Let's see how $\frac{\partial}{\partial \mathbf x}$ acts on simple functions. $$ \frac{\partial}{\partial \mathbf x} \left(\mathbf a^\top \mathbf x\right) = \left( \frac{\sum_i a_i x_i}{\partial x_1}, \dots, \frac{\sum_i a_i x_i}{\partial x_n} \right) = (a_1, \dots, a_n) = \mathbf a^\top. $$ Here $\mathbf a$ is some constant column vector. The answer is $\mathbf a^\top$ because the answer should be a row vector.

Note that $\mathbf a^\top \mathbf x$ is the same as $\mathbf x^\top \mathbf a$ (assuming that we're dealing with real-valued vectors). Thus $$ \frac{\partial}{\partial \mathbf x} \left(\mathbf x^\top \mathbf a\right) = \mathbf a^\top. $$

The same holds when $\mathbf x$ is multiplied with matrix: $$\frac{\partial}{\partial \mathbf x} \left(A \mathbf x\right) = A$$ $$\frac{\partial}{\partial \mathbf x} \left(\mathbf x^\top B\right) = B^\top$$

The rule of thumb is $$ \frac{\partial}{\partial \mathbf x} \left(\text{something} \cdot \mathbf x\right) = \text{something}\\ \frac{\partial}{\partial \mathbf x} \left(\mathbf x^\top \cdot \text{something}\right) = (\text{something})^\top\\ $$ Here is assumed that "$\text{something}$" does not depend on $\mathbf x$.

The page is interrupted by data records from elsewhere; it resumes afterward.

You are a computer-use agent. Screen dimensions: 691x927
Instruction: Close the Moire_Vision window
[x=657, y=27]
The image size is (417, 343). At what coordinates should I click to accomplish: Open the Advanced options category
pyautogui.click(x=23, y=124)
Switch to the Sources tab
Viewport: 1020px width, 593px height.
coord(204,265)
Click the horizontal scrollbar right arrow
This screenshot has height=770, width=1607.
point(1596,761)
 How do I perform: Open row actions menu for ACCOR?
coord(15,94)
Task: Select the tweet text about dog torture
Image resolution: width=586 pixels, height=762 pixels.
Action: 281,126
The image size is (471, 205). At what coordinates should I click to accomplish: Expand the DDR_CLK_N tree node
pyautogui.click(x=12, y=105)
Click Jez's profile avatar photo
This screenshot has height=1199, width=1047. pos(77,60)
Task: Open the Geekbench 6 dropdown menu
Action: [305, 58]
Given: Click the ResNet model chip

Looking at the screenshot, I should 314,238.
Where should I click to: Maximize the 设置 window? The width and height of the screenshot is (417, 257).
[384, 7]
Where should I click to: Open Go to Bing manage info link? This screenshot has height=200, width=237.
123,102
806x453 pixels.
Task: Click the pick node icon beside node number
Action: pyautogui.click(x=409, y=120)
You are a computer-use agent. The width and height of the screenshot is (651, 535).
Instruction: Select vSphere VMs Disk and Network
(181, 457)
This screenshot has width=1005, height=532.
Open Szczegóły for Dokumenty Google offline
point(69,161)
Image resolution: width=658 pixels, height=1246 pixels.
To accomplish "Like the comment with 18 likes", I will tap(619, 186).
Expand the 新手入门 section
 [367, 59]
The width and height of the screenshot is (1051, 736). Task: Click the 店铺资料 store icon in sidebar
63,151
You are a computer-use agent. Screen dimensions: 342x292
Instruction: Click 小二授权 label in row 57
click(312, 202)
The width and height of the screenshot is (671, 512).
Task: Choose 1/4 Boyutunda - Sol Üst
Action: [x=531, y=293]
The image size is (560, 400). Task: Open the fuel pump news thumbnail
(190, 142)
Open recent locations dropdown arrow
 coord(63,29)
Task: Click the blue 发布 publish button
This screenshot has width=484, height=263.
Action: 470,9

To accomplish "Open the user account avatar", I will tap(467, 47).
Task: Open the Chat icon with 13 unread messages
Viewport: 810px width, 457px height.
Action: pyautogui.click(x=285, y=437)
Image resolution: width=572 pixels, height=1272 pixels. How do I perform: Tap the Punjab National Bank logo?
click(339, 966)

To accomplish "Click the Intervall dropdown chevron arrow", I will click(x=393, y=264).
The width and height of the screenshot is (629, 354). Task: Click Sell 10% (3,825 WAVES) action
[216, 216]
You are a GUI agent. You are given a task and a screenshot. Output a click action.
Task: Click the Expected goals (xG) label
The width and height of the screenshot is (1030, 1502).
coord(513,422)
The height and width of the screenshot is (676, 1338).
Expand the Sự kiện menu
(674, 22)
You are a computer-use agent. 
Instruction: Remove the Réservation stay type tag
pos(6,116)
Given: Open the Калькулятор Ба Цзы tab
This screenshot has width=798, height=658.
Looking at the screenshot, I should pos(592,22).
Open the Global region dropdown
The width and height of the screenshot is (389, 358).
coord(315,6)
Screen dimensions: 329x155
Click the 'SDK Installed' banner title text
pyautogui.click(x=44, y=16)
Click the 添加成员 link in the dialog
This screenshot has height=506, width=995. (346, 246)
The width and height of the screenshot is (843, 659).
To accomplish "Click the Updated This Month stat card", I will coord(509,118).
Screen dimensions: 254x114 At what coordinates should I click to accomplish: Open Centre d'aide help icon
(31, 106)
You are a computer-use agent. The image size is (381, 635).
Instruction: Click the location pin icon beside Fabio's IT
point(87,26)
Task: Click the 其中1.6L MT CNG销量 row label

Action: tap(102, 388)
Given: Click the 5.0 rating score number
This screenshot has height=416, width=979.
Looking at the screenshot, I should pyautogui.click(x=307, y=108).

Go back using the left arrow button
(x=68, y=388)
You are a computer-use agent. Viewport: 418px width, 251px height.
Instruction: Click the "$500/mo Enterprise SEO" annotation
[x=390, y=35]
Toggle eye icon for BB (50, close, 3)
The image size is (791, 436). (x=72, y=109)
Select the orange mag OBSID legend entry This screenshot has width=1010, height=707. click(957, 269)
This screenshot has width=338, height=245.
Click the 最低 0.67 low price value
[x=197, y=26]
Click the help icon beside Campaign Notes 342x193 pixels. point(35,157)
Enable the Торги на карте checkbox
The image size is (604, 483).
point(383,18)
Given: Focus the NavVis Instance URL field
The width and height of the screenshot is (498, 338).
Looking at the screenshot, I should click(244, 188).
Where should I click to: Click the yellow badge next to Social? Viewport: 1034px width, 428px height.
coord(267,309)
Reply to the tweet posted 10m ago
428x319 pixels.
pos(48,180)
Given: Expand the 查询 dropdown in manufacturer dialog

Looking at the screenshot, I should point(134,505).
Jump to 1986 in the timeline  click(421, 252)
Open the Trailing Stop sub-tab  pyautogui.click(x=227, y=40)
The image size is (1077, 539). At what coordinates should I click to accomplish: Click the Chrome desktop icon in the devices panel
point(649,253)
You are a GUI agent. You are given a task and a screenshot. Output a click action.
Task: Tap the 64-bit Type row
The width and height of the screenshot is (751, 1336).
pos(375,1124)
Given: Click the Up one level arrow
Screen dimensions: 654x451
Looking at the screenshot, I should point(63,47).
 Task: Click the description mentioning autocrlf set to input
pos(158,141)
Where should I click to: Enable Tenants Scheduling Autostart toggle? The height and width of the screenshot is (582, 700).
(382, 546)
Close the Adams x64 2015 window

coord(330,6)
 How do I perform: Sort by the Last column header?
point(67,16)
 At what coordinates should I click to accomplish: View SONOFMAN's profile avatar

Let's now differentiate your function $$ g(\dot{\mathbf q}) = \frac{1}{2} \dot{\mathbf q}^\top W \dot{\mathbf q} + \boldsymbol \lambda^\top (\dot{\mathbf x} - J\dot{\mathbf q}) = \frac{1}{2} \dot{\mathbf q}^\top W \dot{\mathbf q} - \boldsymbol \lambda^\top J\dot{\mathbf q} + \boldsymbol \lambda^\top \dot{\mathbf x} $$

The quadratic term $$ \frac{\partial}{\partial \dot{\mathbf q}}\left( \dot{\mathbf q}^\top W \dot{\mathbf q} \right) = (\text{product rule}) = \frac{\partial}{\partial \dot{\mathbf q}}\left( \dot{\mathbf q}^\top \underbrace{W \dot{\mathbf q}}_\text{treat as constant term} \right) + \frac{\partial}{\partial \dot{\mathbf q}}\left( \underbrace{\dot{\mathbf q}^\top W}_\text{treat as constant term} \dot{\mathbf q} \right) = \\ = (W \dot{\mathbf q})^\top + \dot{\mathbf q}^\top W = \dot{\mathbf q}^\top (W^\top + W). $$ I assume that $W$ is a symmetric matrix, so the last derivative simplifies to $2\dot{\mathbf q}^\top W$.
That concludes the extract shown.